Since it’s important to practice what you preach (apparently) here’s my post incident report on a P1 homelab failure
Timeline#
09:30 - Services slow, services down
10:00 - Attempt to upgrade Ubuntu and reboot VM
10:00 - CPU spiking 100% across all 8 cores
10:15 - Increase core count to 16 and reboot VM
10:30 - Slow recovery but some services still down
16:00 - Server not on network
18:00 - Server powered on but no response
18:30 - Server disassembled and left to cool - fans cleaned a bit
19:00 - Services recovered
Findings#
- There was no indication that temperature was an issue even after our primary on call engineer (me) saying “it’s pretty hot in here (lounge)”.
- No monitoring of system stats present
- While upping CPU core count helped it made the situation worse by ultimately overheating
- No notifications system in place for failures, notification of system down was via a third party (ADSB Exchange)
- Fans are really dirty
Notes#
External logging (partially done) and monitoring need to put in place.
Cans of compressed air have been ordered so that the fan can be cleared out properly to help airflow.
A bigger rework of the “server cabinet” (it’s a few shelves in the lounge) needs to be done.
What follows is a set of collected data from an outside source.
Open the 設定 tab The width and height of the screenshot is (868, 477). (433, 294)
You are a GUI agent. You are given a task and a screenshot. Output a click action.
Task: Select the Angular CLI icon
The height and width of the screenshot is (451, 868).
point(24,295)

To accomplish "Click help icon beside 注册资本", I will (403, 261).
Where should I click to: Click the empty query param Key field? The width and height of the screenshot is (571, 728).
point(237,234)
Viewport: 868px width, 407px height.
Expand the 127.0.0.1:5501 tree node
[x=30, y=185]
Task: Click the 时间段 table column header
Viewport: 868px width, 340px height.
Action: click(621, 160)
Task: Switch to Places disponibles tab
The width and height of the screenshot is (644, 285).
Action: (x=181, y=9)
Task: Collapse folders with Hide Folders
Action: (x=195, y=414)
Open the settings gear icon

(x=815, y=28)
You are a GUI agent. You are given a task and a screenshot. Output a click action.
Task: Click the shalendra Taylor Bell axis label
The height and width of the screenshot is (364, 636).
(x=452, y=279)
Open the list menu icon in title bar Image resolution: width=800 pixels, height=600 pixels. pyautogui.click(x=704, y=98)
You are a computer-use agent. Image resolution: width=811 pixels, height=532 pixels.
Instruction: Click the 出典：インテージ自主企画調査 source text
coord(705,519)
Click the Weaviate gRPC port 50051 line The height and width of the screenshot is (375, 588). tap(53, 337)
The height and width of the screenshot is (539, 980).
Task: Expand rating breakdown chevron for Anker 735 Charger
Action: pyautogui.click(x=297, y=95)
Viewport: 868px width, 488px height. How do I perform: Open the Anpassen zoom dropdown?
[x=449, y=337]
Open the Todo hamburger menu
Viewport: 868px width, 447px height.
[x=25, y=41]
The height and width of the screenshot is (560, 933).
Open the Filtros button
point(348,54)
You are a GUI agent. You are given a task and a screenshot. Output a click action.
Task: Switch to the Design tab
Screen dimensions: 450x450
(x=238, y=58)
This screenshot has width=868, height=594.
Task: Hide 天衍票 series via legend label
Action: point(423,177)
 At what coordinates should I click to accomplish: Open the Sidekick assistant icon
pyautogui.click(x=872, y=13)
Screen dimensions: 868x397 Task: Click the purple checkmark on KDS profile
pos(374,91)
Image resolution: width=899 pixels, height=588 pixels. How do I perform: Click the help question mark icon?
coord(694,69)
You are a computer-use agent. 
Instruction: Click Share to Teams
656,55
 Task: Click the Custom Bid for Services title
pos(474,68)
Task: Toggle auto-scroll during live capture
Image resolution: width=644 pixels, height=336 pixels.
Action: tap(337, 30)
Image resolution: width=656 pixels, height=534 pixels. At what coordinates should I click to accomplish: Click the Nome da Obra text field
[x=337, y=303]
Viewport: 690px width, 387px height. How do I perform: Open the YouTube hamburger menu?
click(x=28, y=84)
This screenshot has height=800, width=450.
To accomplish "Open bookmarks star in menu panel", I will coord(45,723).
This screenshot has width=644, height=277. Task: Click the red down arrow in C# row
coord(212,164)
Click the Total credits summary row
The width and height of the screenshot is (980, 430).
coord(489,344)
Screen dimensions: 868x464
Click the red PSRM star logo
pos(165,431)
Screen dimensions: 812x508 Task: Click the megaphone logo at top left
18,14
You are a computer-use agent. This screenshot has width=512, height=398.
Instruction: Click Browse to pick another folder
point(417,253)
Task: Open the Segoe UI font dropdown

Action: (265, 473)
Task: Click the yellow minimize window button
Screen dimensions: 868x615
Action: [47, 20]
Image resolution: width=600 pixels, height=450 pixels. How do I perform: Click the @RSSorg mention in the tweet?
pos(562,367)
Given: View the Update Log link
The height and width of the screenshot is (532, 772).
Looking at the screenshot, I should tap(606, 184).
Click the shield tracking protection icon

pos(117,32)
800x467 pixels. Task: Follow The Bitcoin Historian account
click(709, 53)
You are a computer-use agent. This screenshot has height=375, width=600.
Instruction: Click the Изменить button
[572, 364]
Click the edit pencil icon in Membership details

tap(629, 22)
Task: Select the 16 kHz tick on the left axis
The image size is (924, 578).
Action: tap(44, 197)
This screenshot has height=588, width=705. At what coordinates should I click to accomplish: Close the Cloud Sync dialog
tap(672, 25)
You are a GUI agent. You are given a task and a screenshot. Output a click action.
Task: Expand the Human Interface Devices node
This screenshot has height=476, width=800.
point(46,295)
If the server cabinet is moved into the garage then temperature and dust wouldn’t be too much of an issue. Actually having a proper server cabinet would be nice as well!
The reverse proxy setup is an annoying problem, if the main vm goes down then I lose access to friendly urls for Proxmox, I’ve documented the IP in my runbooks but it’d be nicer to pull the proxy setup into it’s own lxc container (partially done) that boots first.
There is a rogue Forgejo container running on boot and I’ve no idea where it’s setup, I need to remove it properly since it’s not needed.
Rclone mounts get corrupted very easily. I had to run the disable/enable/re-setup process twice for the docker mounts. It also means that other docker services can’t be started properly.
Conclusion#
It was a typical homelab failure, lots learnt and lots to do to improve things. I’m a bit annoyed that I didn’t have temperature down as a potential failure in my system. I’ve no doubt decreased the lifespan of the hardware now as well.
It was made clear to me by stakeholders (my wife) that it was not acceptable that Home Assistant was down. My pay has been docked this month.